── Data for the task
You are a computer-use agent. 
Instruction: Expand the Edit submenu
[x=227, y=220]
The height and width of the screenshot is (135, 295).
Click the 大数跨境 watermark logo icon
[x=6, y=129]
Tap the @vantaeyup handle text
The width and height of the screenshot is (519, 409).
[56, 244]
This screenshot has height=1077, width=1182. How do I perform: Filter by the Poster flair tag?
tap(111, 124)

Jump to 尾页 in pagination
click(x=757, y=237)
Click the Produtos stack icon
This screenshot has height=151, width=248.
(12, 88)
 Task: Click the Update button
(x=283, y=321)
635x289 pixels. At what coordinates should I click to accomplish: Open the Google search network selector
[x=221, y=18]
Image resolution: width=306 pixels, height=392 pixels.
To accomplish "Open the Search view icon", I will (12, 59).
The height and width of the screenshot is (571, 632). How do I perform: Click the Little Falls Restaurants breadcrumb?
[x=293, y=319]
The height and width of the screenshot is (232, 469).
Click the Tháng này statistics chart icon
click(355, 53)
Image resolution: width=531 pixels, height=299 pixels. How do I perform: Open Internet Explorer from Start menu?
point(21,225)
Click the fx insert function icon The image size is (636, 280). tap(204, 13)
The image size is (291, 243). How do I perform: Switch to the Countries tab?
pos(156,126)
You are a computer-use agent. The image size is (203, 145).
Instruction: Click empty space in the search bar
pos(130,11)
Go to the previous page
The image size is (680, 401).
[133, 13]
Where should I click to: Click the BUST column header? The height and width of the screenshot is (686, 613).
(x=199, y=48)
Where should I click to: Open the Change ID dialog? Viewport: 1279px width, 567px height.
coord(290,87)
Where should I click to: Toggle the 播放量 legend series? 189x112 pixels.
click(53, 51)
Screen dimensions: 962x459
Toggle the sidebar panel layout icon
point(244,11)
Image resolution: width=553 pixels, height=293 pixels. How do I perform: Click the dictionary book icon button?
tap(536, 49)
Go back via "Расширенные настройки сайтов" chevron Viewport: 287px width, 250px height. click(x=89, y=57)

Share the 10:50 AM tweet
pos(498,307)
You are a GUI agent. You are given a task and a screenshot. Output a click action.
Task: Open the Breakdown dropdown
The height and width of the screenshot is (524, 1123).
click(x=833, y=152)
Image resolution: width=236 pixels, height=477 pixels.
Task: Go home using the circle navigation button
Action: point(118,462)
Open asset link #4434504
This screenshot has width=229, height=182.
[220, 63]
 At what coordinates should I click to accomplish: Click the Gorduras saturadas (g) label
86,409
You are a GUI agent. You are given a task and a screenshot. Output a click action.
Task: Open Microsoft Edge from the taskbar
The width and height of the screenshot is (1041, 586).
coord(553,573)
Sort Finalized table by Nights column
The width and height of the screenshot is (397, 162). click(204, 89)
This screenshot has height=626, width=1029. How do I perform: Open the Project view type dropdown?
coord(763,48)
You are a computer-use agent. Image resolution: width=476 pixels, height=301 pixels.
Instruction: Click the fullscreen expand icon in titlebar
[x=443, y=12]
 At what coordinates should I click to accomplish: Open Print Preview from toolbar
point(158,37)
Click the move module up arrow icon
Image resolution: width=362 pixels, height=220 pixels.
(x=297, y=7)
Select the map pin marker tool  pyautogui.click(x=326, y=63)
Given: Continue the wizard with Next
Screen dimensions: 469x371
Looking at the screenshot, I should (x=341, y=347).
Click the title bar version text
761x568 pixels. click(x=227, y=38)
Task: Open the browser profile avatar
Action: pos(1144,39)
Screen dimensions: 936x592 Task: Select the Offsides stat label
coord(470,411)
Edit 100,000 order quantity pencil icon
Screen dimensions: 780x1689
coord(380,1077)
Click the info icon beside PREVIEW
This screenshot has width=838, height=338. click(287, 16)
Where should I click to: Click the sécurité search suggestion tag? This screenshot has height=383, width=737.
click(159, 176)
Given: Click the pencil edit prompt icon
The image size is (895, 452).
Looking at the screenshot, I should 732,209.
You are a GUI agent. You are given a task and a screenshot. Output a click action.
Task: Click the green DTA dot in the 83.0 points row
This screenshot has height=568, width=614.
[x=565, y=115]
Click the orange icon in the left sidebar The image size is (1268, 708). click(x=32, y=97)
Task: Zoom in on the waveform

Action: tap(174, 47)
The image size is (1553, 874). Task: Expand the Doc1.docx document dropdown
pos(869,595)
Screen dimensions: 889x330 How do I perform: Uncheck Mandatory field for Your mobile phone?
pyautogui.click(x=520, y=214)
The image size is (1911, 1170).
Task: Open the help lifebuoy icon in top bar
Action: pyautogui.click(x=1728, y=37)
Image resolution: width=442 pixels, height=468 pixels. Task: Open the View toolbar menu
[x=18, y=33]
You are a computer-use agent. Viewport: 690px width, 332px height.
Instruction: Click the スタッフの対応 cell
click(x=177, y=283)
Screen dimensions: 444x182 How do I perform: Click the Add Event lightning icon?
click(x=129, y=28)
────
Prompt =
Reproduce all of the records above, replacing each occurrence of "computer-use agent" with "desktop assistant" and leaving every other character untouched.

Exercise solution =
You are a desktop assistant. 
Instruction: Expand the Edit submenu
[x=227, y=220]
The height and width of the screenshot is (135, 295).
Click the 大数跨境 watermark logo icon
[x=6, y=129]
Tap the @vantaeyup handle text
The width and height of the screenshot is (519, 409).
[56, 244]
This screenshot has height=1077, width=1182. How do I perform: Filter by the Poster flair tag?
tap(111, 124)

Jump to 尾页 in pagination
click(x=757, y=237)
Click the Produtos stack icon
This screenshot has height=151, width=248.
(12, 88)
 Task: Click the Update button
(x=283, y=321)
635x289 pixels. At what coordinates should I click to accomplish: Open the Google search network selector
[x=221, y=18]
Image resolution: width=306 pixels, height=392 pixels.
To accomplish "Open the Search view icon", I will (12, 59).
The height and width of the screenshot is (571, 632). How do I perform: Click the Little Falls Restaurants breadcrumb?
[x=293, y=319]
The height and width of the screenshot is (232, 469).
Click the Tháng này statistics chart icon
click(355, 53)
Image resolution: width=531 pixels, height=299 pixels. How do I perform: Open Internet Explorer from Start menu?
point(21,225)
Click the fx insert function icon The image size is (636, 280). tap(204, 13)
The image size is (291, 243). How do I perform: Switch to the Countries tab?
pos(156,126)
You are a desktop assistant. The image size is (203, 145).
Instruction: Click empty space in the search bar
pos(130,11)
Go to the previous page
The image size is (680, 401).
[133, 13]
Where should I click to: Click the BUST column header? The height and width of the screenshot is (686, 613).
(x=199, y=48)
Where should I click to: Open the Change ID dialog? Viewport: 1279px width, 567px height.
coord(290,87)
Where should I click to: Toggle the 播放量 legend series? 189x112 pixels.
click(53, 51)
Screen dimensions: 962x459
Toggle the sidebar panel layout icon
point(244,11)
Image resolution: width=553 pixels, height=293 pixels. How do I perform: Click the dictionary book icon button?
tap(536, 49)
Go back via "Расширенные настройки сайтов" chevron Viewport: 287px width, 250px height. click(x=89, y=57)

Share the 10:50 AM tweet
pos(498,307)
You are a GUI agent. You are given a task and a screenshot. Output a click action.
Task: Open the Breakdown dropdown
The height and width of the screenshot is (524, 1123).
click(x=833, y=152)
Image resolution: width=236 pixels, height=477 pixels.
Task: Go home using the circle navigation button
Action: point(118,462)
Open asset link #4434504
This screenshot has width=229, height=182.
[220, 63]
 At what coordinates should I click to accomplish: Click the Gorduras saturadas (g) label
86,409
You are a GUI agent. You are given a task and a screenshot. Output a click action.
Task: Open Microsoft Edge from the taskbar
The width and height of the screenshot is (1041, 586).
coord(553,573)
Sort Finalized table by Nights column
The width and height of the screenshot is (397, 162). click(204, 89)
This screenshot has height=626, width=1029. How do I perform: Open the Project view type dropdown?
coord(763,48)
You are a desktop assistant. Image resolution: width=476 pixels, height=301 pixels.
Instruction: Click the fullscreen expand icon in titlebar
[x=443, y=12]
 At what coordinates should I click to accomplish: Open Print Preview from toolbar
point(158,37)
Click the move module up arrow icon
Image resolution: width=362 pixels, height=220 pixels.
(x=297, y=7)
Select the map pin marker tool  pyautogui.click(x=326, y=63)
Given: Continue the wizard with Next
Screen dimensions: 469x371
Looking at the screenshot, I should (x=341, y=347).
Click the title bar version text
761x568 pixels. click(x=227, y=38)
Task: Open the browser profile avatar
Action: pos(1144,39)
Screen dimensions: 936x592 Task: Select the Offsides stat label
coord(470,411)
Edit 100,000 order quantity pencil icon
Screen dimensions: 780x1689
coord(380,1077)
Click the info icon beside PREVIEW
This screenshot has width=838, height=338. click(287, 16)
Where should I click to: Click the sécurité search suggestion tag? This screenshot has height=383, width=737.
click(159, 176)
Given: Click the pencil edit prompt icon
The image size is (895, 452).
Looking at the screenshot, I should 732,209.
You are a GUI agent. You are given a task and a screenshot. Output a click action.
Task: Click the green DTA dot in the 83.0 points row
This screenshot has height=568, width=614.
[x=565, y=115]
Click the orange icon in the left sidebar The image size is (1268, 708). click(x=32, y=97)
Task: Zoom in on the waveform

Action: tap(174, 47)
The image size is (1553, 874). Task: Expand the Doc1.docx document dropdown
pos(869,595)
Screen dimensions: 889x330 How do I perform: Uncheck Mandatory field for Your mobile phone?
pyautogui.click(x=520, y=214)
The image size is (1911, 1170).
Task: Open the help lifebuoy icon in top bar
Action: pyautogui.click(x=1728, y=37)
Image resolution: width=442 pixels, height=468 pixels. Task: Open the View toolbar menu
[x=18, y=33]
You are a desktop assistant. Viewport: 690px width, 332px height.
Instruction: Click the スタッフの対応 cell
click(x=177, y=283)
Screen dimensions: 444x182 How do I perform: Click the Add Event lightning icon?
click(x=129, y=28)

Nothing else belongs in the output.